Ö.Ö.: Milli güvenlik mi? Niye ulaşamıyorsunuz?

A.B.: Dev yapıları, dev kompleksi Saray’ı yapan firma yapıyor, firmanın adını söylemeyeyim..

Ö.Ö.: Normalde onların ihaleleri yani burada özel bir durum mu var yoksa genel olarak zaten ihaleler artık açıklanmıyor mu?

A.B.: Milli savunma alanına giren bir inşaat olması etken olabilir ama genel olarak Türkiye’de ihalelere ilişkin süreci biliyoruz, son yıllarda işler böyle yapılıyor. Kuralsızlık egemen ve açıklık olmuyor, tümünde böyle neredeyse. İhaleler emanet usulü yapılabiliyor mesela. Alt yüklenicileri de öğrenmeye çalıştım ama hiçbir bilgiye ulaşamadım. Milli Savunma Bakanlığı Kompleksi’ne harcanan paranın herhalde %1’i ile orman yangınlarının çoğu önlenirdi, belki de binde biri, bilemiyorum. Bedeli bilmiyoruz çünkü yüksek teknoloji ve siber güvenlikli binalar olacakmış, her türlü saldırıya karşı korunaklı yapılar olacakmış. Muhtemelen önümüzdeki 30 Ağustos’ta bir tören yapılır çünkü beton binalar yükseldi.

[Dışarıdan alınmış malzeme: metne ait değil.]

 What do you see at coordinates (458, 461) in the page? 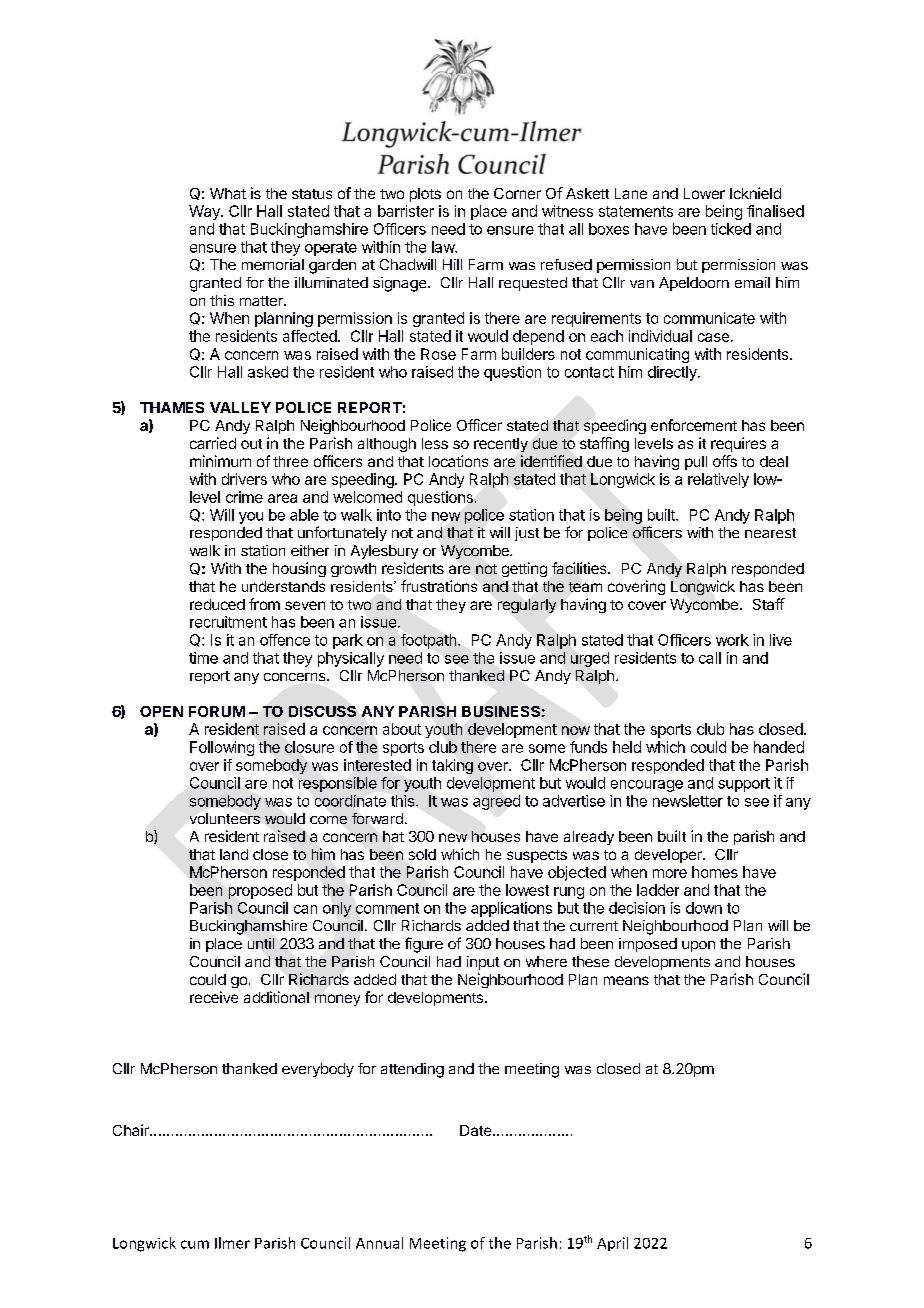
I see `locations` at bounding box center [458, 461].
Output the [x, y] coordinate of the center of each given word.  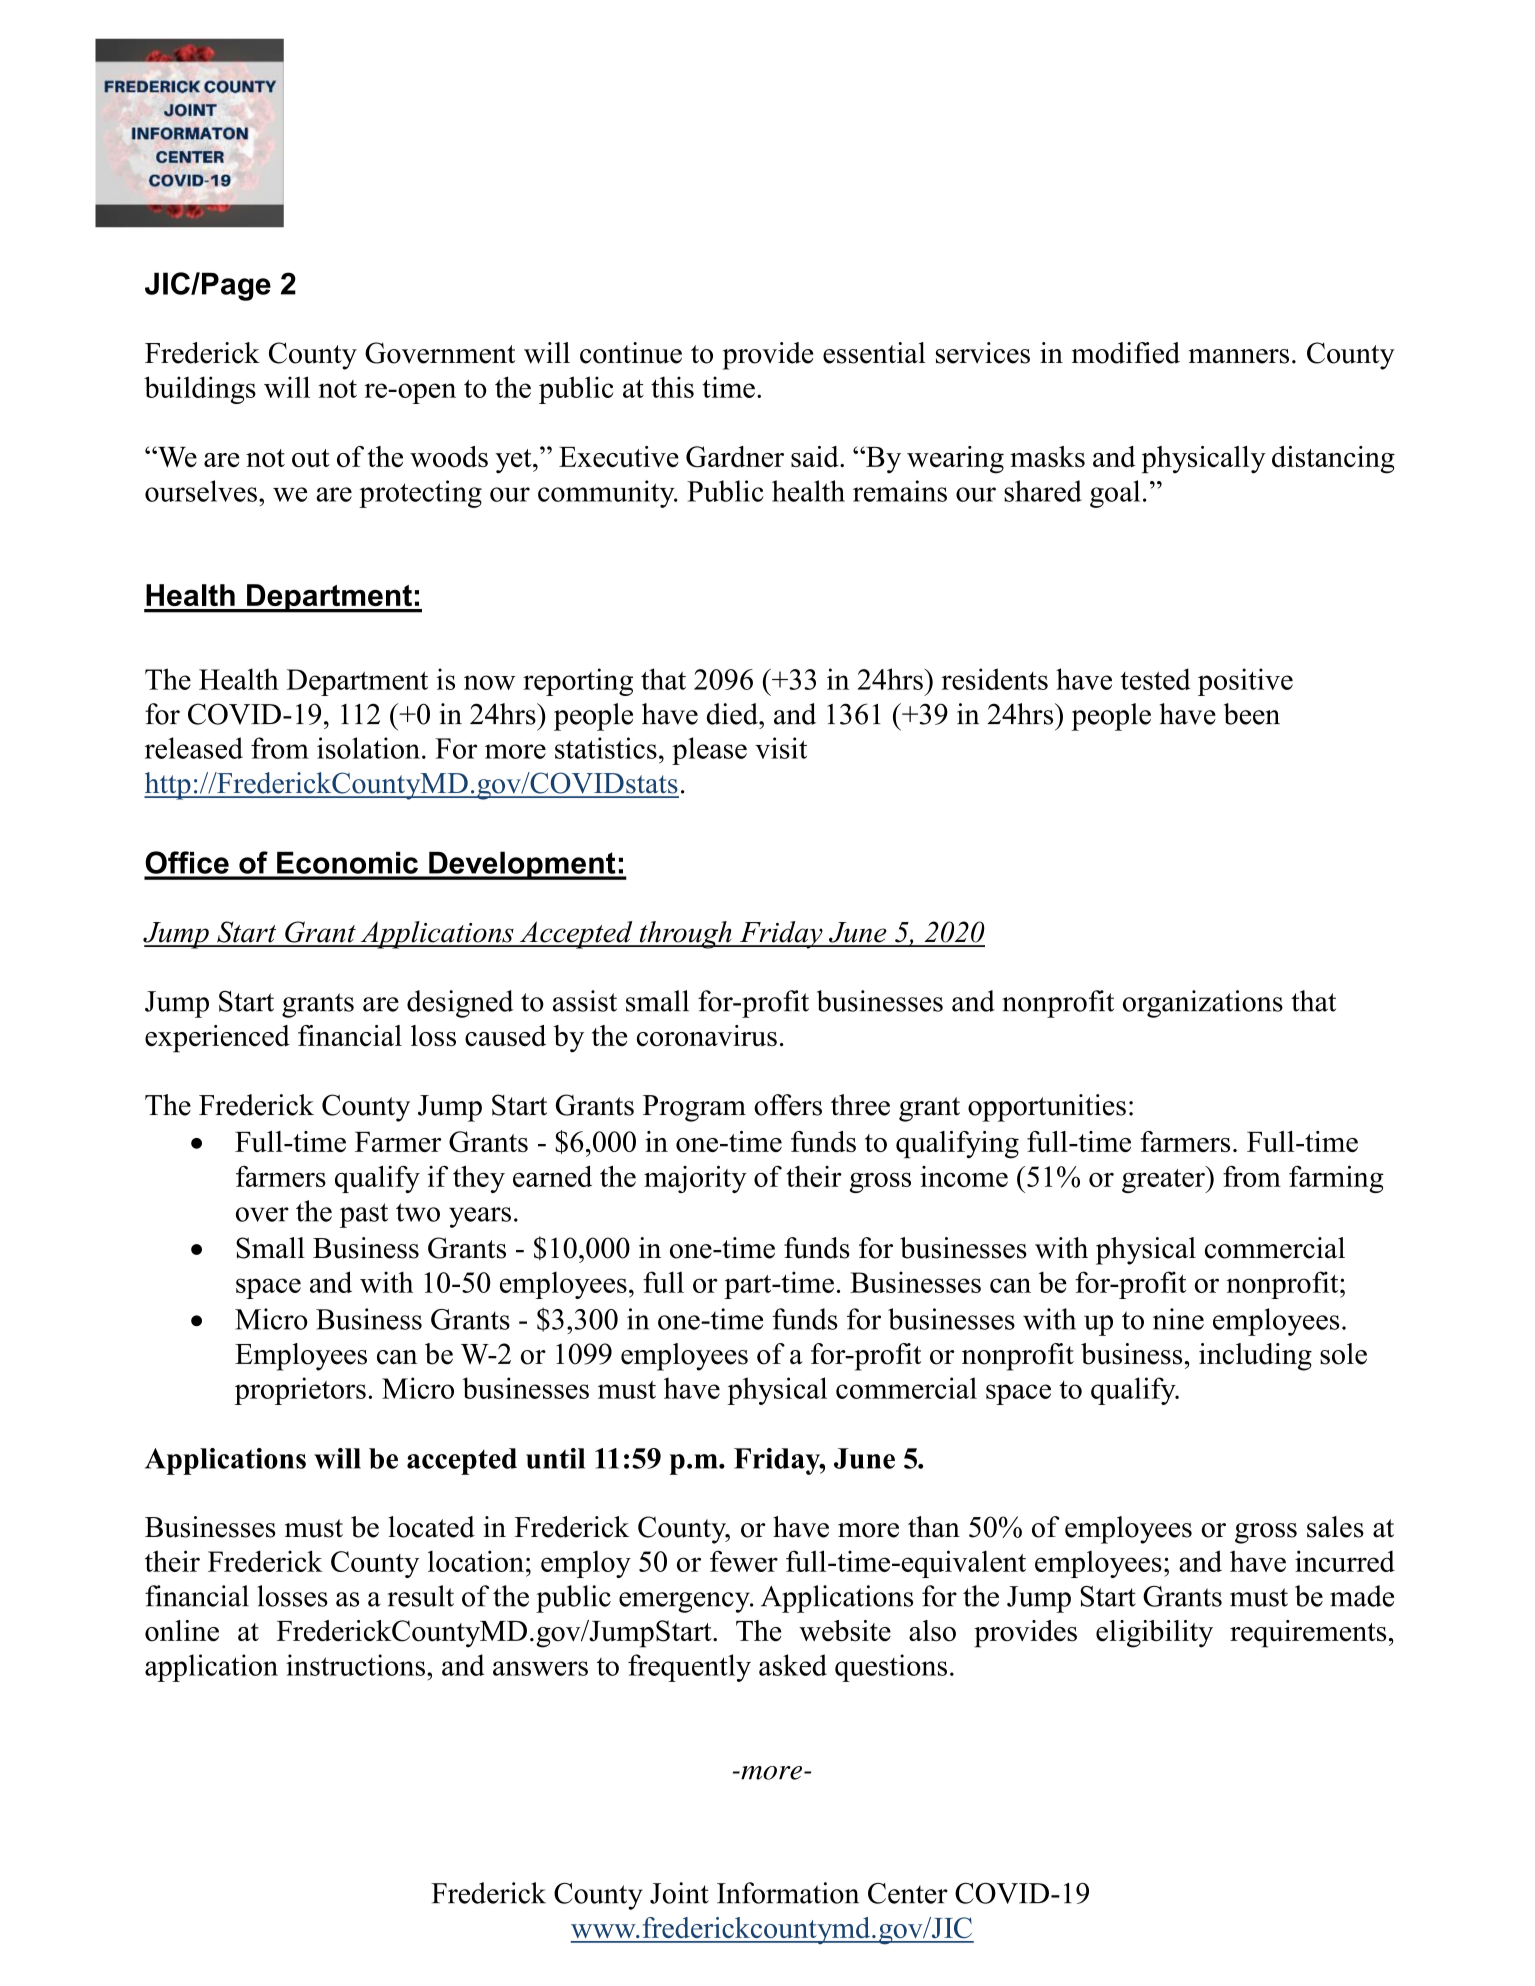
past [364, 1215]
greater [1164, 1179]
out [311, 458]
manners [1239, 356]
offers [788, 1105]
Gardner [735, 457]
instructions [355, 1665]
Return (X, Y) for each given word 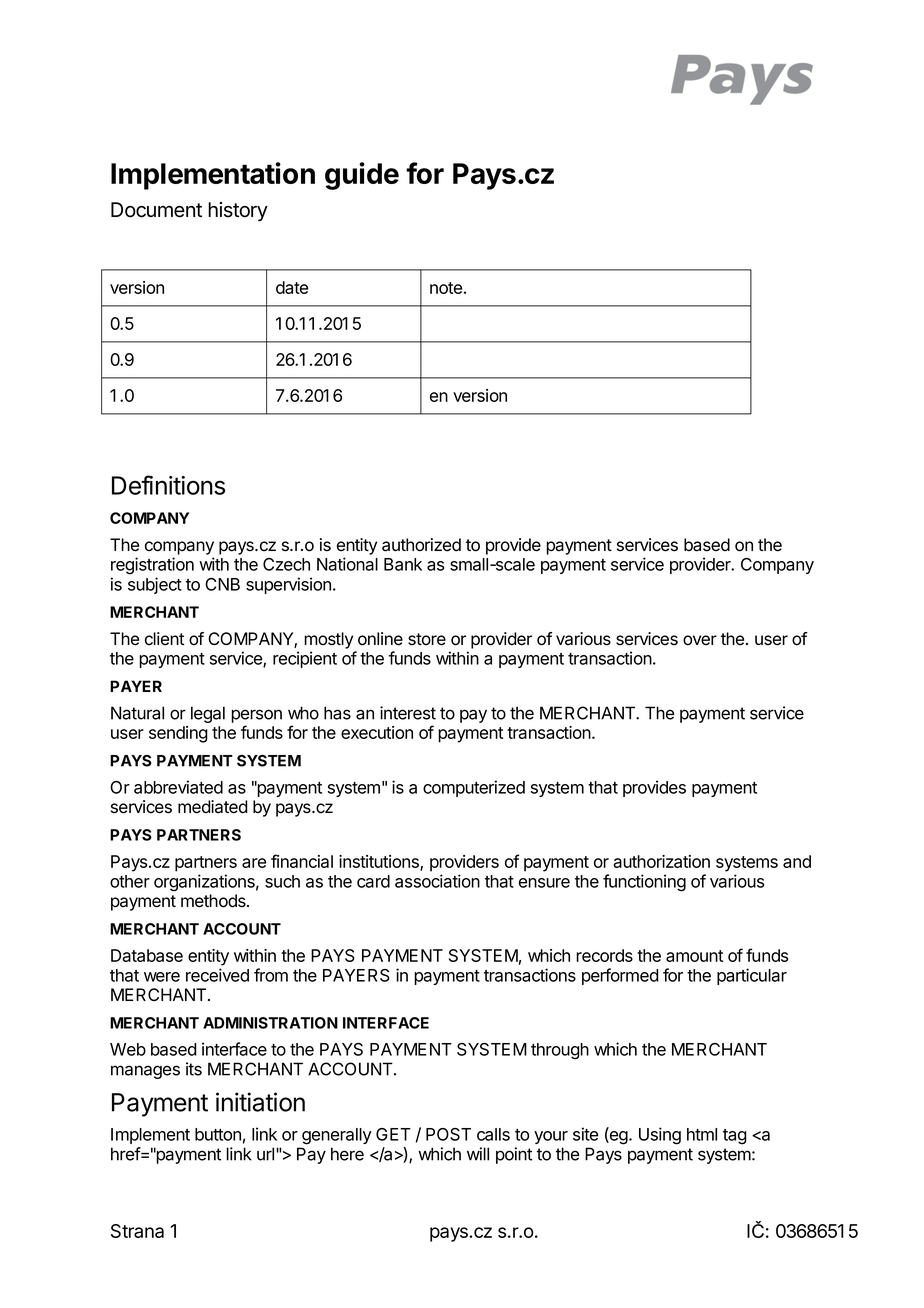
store (427, 639)
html (702, 1134)
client (164, 639)
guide (362, 176)
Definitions (168, 485)
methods (214, 901)
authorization (661, 861)
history (238, 212)
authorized (421, 545)
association (437, 881)
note (446, 288)
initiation (260, 1102)
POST (448, 1134)
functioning (644, 883)
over (700, 640)
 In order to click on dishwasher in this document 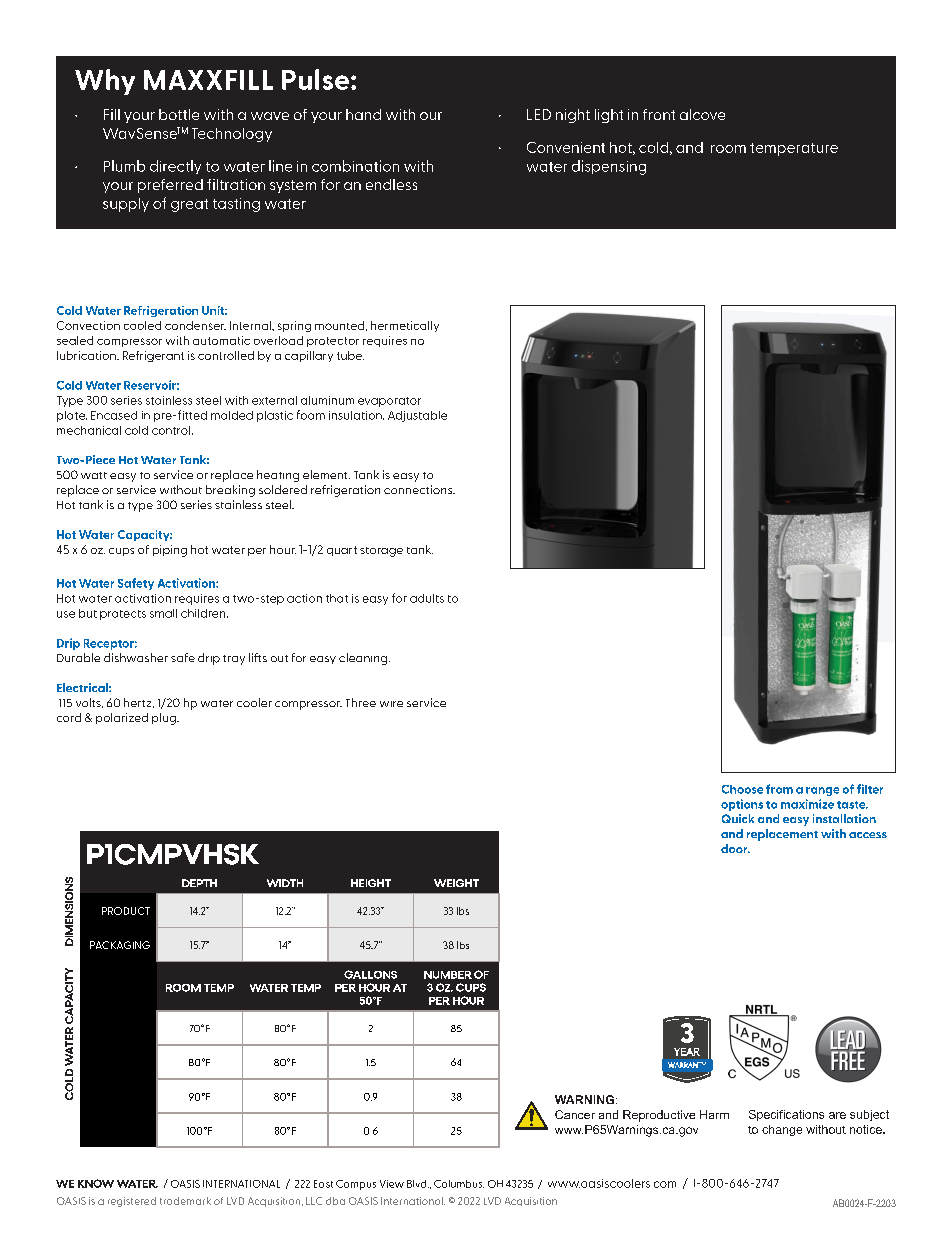, I will do `click(136, 657)`.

Alana 13 bin fidan dikilecekmiş, karbon yatak alanları oluşturması hedefleniyormuş 13 bin fidanla! Ankara’nın o bölgesi de genel olarak da kuraktır, bu işten anlayanlar, ‘Ankara’da çime harcanan paraya yazık çünkü arazi uygun değil’ derler. Binaların net 0 emisyonu olacakmış, akıllı binalar olacakmış. Temel atma töreni 2021’de oldu daha erken bitirmeyi düşündüler ama araya kriz girdi, Ağustos’da da inşaatların kara yapıları yani betonlar bitmiş olacak ama 2028’de tümüyle açılması hedefleniyor.

Ö.Ö.: Fidan yerine zeytinlik dikmesinler oraya?

Ö.M.: Taşınacak dendi ama bir de demin Ali Bey, sizin sözünü ettiğiniz bu çimli alanlar meselesi göründüğünden çok daha önemli aslında çünkü çevre açısından, iklim açısından en büyük kuraklık kaynaklarından bir tanesi o çimlerin sulanması tamamen yani muazzam su gidiyor. Golf sahalarının bayağı kuraklığa yol açtığı, Donald Trump’ın da çeşitli yerlerdeki golf sahalarına karşı çıkılması da bu yüzdendi. Onu da hatırlattığınız iyi oldu, bir de çim meselesi var.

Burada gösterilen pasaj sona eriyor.